= Evan Shelby Alexander =

American politician

Evan Shelby Alexander (c. 1767October 28, 1809) was a slave owner, lawyer, legislator from the Salisbury District of North Carolina, and United States Democratic-Republican Party congressman from North Carolina between 1806 and 1809.

==Life story==
Born in Mecklenburg County, North Carolina to his father, a Revolutionary War officer and slave owner around 1767, Alexander attended the common schools and then Princeton College, graduating in 1787, and was a member of the Whig society (later the Whig-Clio), and delivered a commencement address in Greek. He studied law and was admitted to the bar, practicing in Salisbury.

Alexander was elected to the North Carolina House of Commons from the Salisbury District, serving from 1796 to 1803, and was a trustee of the University of North Carolina at Chapel Hill from 1799 to 1809.

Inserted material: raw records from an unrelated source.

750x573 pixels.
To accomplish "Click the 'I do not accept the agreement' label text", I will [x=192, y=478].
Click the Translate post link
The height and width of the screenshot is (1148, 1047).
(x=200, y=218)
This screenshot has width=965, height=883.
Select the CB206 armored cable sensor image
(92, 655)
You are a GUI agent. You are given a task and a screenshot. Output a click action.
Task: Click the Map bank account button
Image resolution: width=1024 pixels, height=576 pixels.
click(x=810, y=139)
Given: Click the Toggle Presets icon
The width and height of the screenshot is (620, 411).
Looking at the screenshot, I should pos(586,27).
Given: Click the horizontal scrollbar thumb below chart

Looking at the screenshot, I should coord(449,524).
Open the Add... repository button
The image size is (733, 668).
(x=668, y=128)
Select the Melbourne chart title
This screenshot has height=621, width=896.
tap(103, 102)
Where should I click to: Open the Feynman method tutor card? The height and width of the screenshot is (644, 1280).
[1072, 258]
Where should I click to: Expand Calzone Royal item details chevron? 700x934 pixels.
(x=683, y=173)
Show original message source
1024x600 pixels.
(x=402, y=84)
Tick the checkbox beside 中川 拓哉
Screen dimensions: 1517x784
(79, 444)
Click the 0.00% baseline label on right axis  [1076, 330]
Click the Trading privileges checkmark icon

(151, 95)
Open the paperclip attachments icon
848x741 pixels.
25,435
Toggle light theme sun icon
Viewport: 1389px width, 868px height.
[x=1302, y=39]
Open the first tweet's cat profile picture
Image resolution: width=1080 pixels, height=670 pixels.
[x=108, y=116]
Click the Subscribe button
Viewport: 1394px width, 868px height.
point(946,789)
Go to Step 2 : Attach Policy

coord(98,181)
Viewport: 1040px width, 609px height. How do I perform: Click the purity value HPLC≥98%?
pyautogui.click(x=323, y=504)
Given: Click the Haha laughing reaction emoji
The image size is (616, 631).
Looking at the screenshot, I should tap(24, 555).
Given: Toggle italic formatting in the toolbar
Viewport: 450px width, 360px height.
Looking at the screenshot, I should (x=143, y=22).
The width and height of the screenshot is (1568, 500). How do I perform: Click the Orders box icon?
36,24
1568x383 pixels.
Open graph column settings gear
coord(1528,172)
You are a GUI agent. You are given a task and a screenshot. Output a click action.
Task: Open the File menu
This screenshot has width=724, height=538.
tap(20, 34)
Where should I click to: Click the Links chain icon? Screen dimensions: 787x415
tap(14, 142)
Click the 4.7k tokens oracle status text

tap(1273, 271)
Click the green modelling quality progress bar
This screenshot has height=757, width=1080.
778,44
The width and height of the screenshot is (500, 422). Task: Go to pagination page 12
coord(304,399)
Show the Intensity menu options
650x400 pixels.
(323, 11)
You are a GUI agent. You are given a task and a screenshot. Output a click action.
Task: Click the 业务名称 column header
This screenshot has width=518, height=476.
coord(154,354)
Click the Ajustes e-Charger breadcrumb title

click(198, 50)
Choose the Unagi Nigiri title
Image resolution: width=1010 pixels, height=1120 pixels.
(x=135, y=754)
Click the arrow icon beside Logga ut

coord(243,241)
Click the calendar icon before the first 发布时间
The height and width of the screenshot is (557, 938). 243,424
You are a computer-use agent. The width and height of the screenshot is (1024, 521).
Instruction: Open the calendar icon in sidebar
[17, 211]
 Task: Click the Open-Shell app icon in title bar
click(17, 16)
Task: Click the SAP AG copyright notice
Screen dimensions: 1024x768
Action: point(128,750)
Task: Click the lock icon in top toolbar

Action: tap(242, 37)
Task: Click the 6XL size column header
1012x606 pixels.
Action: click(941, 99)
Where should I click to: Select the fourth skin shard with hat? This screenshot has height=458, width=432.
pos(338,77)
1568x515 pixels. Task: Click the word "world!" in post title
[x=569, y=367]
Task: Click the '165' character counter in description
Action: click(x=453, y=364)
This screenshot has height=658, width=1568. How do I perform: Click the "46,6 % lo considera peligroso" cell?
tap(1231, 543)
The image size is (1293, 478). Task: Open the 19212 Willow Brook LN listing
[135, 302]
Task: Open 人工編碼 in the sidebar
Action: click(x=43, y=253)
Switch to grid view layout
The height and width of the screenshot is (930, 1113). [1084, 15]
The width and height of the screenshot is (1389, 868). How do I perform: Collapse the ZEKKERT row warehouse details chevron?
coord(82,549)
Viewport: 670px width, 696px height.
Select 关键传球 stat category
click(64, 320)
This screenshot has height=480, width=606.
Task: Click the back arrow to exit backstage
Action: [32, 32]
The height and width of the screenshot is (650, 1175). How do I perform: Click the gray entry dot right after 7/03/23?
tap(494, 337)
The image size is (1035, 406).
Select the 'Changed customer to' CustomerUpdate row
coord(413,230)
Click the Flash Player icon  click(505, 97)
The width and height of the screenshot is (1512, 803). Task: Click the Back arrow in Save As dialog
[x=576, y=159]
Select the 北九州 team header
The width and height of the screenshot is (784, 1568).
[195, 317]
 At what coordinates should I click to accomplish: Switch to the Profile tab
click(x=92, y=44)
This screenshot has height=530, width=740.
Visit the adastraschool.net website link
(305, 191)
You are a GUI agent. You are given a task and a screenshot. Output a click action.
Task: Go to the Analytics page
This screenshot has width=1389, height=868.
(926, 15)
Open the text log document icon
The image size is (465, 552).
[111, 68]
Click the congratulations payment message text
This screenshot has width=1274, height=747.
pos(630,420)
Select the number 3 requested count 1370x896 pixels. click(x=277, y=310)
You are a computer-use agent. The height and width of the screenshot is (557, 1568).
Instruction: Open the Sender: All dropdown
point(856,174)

Following the resignation of Rep. Nathaniel Alexander, his cousin, Evan Shelby Alexander was chosen in a special election to fill the vacancy; he was elected to a term in regular Congressional elections in 1806, serving in the 9th and 10th Congresses and serving from February 24, 1806 to March 3, 1809. He died shortly after leaving Congress, on October 28, 1809.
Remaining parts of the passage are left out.